Travel – a reflective summary


Travel isn’t slow. Any shift of location challenges our assumptions and habits. Our central-seeming self is more responsive to physical location than we care to admit, for we are each an expression of our local environment, of the land we stand upon. A moving landscape makes for changing folk.

No, travel isn’t slow. But we do possess technologies that function to insulate us from travel’s quickenings. Only through these devices can we create slowness in travel, with time expanding outward from intentions of instantaneity.

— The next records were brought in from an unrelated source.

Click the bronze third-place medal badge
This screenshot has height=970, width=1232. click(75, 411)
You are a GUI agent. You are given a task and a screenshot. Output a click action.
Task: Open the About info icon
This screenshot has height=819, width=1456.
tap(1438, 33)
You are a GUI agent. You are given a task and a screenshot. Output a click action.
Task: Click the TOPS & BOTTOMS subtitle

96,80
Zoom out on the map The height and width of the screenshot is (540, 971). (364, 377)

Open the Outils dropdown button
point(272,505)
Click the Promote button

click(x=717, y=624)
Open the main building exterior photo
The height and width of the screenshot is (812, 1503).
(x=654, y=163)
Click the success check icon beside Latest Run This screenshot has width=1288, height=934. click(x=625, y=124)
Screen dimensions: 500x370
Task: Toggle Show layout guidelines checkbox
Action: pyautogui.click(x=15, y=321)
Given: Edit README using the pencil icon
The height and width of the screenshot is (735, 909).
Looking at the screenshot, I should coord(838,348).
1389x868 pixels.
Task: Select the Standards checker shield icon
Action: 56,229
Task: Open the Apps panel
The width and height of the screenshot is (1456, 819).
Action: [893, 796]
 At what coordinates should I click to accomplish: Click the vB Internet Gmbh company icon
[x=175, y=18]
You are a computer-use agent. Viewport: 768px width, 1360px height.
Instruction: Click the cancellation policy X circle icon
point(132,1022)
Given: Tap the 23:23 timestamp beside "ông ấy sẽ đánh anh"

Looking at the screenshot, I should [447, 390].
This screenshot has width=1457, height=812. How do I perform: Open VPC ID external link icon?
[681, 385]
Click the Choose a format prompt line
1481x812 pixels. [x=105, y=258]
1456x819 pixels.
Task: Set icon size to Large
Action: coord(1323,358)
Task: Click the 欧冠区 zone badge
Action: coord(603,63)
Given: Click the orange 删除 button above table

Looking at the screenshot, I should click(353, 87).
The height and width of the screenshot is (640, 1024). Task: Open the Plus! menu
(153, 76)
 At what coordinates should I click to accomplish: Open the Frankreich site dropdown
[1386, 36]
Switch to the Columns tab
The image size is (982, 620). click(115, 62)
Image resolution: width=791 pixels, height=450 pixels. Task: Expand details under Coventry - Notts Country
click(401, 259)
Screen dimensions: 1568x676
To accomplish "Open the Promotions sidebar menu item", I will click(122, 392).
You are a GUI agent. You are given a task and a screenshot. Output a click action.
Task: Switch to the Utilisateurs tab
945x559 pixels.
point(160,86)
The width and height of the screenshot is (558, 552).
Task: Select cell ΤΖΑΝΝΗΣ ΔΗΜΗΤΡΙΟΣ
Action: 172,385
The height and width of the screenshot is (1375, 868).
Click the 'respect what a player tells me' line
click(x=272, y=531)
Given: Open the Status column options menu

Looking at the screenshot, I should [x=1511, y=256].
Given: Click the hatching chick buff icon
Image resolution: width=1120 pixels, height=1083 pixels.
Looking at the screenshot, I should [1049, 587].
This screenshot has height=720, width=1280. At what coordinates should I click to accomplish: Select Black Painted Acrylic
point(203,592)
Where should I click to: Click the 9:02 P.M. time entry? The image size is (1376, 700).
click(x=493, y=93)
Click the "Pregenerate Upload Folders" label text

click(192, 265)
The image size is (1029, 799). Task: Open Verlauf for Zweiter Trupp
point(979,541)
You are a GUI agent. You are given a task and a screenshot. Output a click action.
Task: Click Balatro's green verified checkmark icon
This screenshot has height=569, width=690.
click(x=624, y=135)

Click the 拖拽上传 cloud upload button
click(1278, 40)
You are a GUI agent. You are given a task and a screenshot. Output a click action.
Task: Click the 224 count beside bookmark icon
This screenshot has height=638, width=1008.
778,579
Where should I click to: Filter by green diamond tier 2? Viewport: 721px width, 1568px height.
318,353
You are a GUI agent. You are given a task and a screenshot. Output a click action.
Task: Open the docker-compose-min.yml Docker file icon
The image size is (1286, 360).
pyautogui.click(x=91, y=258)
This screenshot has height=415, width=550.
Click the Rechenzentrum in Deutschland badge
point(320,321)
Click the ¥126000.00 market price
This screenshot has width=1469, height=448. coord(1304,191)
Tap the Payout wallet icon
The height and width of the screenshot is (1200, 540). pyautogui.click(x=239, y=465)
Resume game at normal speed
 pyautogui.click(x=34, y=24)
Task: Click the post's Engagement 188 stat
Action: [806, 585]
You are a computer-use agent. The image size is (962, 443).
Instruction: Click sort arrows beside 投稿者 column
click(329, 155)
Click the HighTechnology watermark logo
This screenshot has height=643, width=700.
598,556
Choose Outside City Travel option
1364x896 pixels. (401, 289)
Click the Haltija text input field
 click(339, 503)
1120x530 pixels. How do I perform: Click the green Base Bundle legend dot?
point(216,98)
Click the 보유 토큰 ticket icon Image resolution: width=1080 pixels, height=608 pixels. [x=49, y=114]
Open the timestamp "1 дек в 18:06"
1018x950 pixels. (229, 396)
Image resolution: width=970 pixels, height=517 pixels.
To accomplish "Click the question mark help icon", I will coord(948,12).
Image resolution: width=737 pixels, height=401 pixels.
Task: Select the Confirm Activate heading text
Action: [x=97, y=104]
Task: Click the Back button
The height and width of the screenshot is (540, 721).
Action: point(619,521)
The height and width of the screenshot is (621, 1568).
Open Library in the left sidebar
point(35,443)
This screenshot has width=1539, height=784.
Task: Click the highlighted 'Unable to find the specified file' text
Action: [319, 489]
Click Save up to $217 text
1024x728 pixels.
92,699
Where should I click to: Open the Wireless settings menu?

In quick silvery modern machines, our cars and planes, we enact a drama of cartographic reduction, a disappearance of landscape, a sensory deprivation. The very air we breathe is monitored and controlled
by devices we mostly don’t understand. This sort of travel delivers only a simulacrum of journey, a departure all blinded by arrival. Although movement at seventy mph allows rapid physical movement,
it is yet incomplete:

“The soul”, goes the adage, “flies like a dove:
for short distances, at speeds of up to 20 mph”.

Still, it is strong goodness to find oneself stuck in a traffic jam, complaining about the other cars. Locked in the heavy metal box, far from here or there, confirms what is known in the heart: “this is the wrong way to get about”.

There is little slowness in walking. Each footstep leads to new vistas, new conjunctions of history, idea, land and self. A constant sense of rediscovery arises, and secret doors curl inward for exploration.

Walking is full-speed work, and requires a response to every nuance of changing weather and environment. With eyes only for destination, you will soon trip up, get wet, and want to go home.

Haraka Hyena Baraka – ‘Hurry up’ steals the blessing.